I wanted to point out the reason of my reservatons in starting a blog as I'd mentioned above. The reason I was hesitant was because I didn't want to ever somehow come across as narcissistic in any way because I'm writing about my life. But I realize I can't worry about that because that's not at all the place I will be coming from. Some of the greatest sources of inspiritation and knowledge that I've gained have come from blogs that I've read. And because of that, I'm bloggin'.

Twenty-Five. Getting to the title of my post. It is titled that because that is how old I just turned. One month ago today to be exact. I was watching a show the other day and a women who's in her late 50's said she's been writing in journals since she was in her twenties. The woman she was talking to asked her what's made her journal all these years to which she replied, "Well, how else am I going to remember my life?" So that got me to thinking, 25 seems like a perfect time to start my blog.

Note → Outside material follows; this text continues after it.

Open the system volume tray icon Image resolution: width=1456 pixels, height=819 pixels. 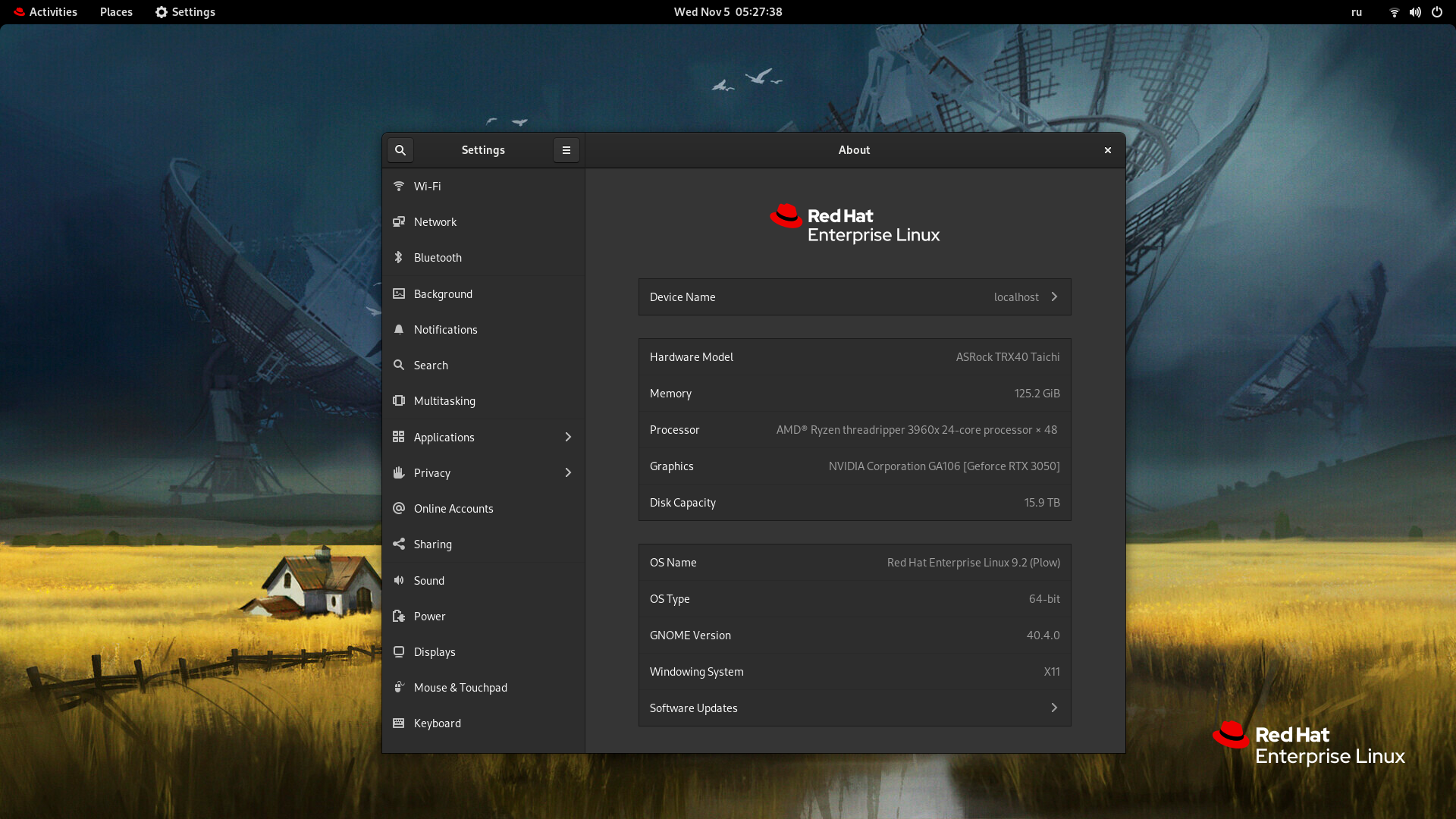1415,12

I want to remember my life as much as I can . The good and the bad. The times where I'm so happy I think I might explode. The times I feel like I'll never see the light at the end of the tunnel. And I want to remember all the people I meet whether I know them my entire lifetime or just a short period. I want to remember all of it. I believe each one of our lives is a novel and when we get to the last page and read that last sentence we'll say to ourselves "HA! Now, it all makes sense!" So today I start with the Introduction. I'm looking forward to filling up the chapters.